Two indicted for tax fraud
By From staff reports
Published in News on February 21, 2016 1:45 AM
GREENVILLE - The United States Attorney's Office for the Eastern District of North Carolina announced that a federal grand jury in Greenville returned an indictment charging Perfecto Ruano, 56, and Walda Luna, 45, both of Wallace, of conspiracy to commit mail fraud by filing fraudulent income tax returns with the United States Department of Treasury. Luna was also charged with three counts of filing false personal income tax returns, two counts of mail fraud and two counts of aggravated identity theft.
According to the indictment, Luna falsely claimed two individuals as her dependents and failed to report all of her business income.
Thomas J. Holloman, IRS special agent in charge of the Charlotte field office, said "tax refund fraud is a serious crime, and while the conduct detailed in the Indictment is an allegation, it outlines a complex, criminal scheme to defraud the Internal Revenue Service and the hard working American taxpayers."
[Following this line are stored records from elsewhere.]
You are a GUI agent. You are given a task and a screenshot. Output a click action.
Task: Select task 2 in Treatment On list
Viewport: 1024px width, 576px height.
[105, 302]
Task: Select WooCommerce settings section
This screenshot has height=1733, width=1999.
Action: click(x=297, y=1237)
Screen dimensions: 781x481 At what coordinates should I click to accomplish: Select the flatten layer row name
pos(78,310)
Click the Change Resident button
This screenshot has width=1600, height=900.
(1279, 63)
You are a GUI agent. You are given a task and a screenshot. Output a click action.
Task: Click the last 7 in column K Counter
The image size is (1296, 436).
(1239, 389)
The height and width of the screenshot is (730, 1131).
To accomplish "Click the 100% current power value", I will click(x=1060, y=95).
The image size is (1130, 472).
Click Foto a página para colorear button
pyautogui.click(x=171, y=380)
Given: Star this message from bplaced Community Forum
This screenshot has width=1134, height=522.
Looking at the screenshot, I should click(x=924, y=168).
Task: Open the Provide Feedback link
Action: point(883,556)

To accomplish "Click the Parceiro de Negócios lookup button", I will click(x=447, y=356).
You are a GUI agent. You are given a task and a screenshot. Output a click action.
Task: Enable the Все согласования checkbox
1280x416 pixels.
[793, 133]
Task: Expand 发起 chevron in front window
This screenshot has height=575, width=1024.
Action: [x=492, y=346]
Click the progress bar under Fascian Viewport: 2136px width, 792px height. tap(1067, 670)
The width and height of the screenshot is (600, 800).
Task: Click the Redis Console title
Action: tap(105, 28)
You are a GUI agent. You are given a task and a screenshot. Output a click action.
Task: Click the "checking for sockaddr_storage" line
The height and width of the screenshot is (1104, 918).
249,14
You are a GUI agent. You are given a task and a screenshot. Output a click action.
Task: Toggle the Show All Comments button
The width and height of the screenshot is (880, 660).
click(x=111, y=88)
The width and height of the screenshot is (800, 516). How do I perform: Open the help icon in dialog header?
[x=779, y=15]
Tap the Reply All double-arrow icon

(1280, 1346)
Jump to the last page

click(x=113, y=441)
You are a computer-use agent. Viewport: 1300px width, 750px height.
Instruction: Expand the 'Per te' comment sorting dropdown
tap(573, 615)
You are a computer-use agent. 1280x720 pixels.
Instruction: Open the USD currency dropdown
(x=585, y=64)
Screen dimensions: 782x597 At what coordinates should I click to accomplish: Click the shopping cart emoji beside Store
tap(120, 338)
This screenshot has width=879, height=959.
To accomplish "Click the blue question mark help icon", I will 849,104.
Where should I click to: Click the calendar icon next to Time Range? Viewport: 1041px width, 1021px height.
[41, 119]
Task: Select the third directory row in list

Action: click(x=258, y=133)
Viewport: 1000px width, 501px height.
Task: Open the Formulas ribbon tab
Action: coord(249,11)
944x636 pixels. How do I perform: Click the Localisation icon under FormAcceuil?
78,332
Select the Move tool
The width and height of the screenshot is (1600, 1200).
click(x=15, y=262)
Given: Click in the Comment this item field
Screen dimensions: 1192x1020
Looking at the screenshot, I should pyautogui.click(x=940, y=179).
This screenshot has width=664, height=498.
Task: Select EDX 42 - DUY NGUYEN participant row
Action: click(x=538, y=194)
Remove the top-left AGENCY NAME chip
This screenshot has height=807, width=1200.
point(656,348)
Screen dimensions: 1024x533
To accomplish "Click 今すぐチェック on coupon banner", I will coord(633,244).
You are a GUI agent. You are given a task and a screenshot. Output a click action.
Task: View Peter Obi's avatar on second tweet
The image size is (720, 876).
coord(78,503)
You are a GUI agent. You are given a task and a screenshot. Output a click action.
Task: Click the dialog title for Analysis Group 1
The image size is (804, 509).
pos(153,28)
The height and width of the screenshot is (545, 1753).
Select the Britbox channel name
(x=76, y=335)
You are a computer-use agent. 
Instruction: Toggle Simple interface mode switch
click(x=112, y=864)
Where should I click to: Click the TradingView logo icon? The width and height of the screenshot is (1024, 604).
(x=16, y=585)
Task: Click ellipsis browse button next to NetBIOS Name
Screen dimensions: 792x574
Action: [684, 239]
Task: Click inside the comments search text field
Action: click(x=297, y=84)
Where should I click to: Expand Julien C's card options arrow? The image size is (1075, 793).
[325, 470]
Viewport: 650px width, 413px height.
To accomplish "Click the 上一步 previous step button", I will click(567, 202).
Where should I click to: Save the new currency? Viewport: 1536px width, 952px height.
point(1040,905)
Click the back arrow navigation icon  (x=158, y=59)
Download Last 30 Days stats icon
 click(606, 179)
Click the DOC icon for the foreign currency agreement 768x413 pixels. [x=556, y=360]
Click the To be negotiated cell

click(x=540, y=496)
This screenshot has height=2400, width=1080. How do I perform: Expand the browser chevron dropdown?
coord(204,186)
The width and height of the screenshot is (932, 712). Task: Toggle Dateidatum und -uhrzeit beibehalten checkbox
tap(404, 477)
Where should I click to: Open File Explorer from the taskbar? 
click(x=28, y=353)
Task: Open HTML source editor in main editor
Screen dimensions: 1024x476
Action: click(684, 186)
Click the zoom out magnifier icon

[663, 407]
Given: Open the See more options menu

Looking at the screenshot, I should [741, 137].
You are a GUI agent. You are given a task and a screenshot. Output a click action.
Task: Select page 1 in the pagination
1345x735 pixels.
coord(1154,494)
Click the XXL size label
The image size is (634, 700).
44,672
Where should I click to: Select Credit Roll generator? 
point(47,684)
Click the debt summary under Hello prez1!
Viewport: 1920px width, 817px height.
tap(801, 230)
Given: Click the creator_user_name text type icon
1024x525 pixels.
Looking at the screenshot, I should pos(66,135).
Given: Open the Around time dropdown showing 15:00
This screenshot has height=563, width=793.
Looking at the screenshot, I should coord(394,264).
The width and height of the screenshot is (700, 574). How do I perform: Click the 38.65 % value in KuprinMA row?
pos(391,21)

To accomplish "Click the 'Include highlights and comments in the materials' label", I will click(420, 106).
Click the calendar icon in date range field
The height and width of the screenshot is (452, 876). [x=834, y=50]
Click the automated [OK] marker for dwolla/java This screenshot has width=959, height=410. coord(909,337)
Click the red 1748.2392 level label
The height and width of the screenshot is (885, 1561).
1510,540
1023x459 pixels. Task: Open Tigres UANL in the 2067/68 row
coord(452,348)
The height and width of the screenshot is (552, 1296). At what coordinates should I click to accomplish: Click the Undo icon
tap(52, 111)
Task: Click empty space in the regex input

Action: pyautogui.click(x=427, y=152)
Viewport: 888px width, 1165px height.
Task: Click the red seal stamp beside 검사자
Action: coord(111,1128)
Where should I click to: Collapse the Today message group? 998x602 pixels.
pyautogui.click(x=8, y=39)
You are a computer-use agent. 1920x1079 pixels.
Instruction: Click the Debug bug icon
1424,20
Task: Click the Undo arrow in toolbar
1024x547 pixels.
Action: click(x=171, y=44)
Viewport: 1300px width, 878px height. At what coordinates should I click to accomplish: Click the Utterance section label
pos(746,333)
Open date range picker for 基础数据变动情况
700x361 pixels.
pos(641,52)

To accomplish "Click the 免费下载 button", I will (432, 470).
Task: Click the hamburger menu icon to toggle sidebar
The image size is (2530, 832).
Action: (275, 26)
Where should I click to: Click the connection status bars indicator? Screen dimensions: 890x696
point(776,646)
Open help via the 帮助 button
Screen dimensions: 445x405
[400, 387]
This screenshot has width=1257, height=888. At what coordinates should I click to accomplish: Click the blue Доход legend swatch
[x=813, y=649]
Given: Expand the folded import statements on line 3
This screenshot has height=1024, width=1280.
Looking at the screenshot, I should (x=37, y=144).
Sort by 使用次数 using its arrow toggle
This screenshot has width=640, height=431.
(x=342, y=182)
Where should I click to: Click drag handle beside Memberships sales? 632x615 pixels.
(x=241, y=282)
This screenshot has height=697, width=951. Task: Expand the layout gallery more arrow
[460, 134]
"Tax fraud is an outrage to hard-working Americans everywhere who fulfill their obligation to society by paying their fair share," said Special Agent Nick S. Annan.
According to the criminal complaint filed Jan. 5, Ruano and Luna used post office boxes and physical addresses controlled by them to obtain more than one million dollars in fraudulent refunds from the Internal Revenue Service.
On or about May 2014, the couple was stopped by the Arkansas State Police as they were driving west on Interstate 40. The police found $1,789.520 in cash in the vehicle. Most of the cash had been wrapped into nine large bundles and hidden in two safes and a cardboard box. The following day, the Duplin County Sheriff's Office observed, in the couple's Wallace residence, three empty cardboard boxes partially wrapped in packing tape consistent in shape and size to the bundles of currency seized from the vehicle in Arkansas.
The Duplin County deputies also seized documents from their residence consistent with use for tax preparation services, foreign identification ocuments issued by the Republic of Honduras and Guatemala to individuals other than Ruano and Luna, and over 300 ITIN letters issued by the IRS to individuals other than Ruano and Luna.
The maximum penalty the couple can receive for the conspiracy charge is 20 years' imprisonment.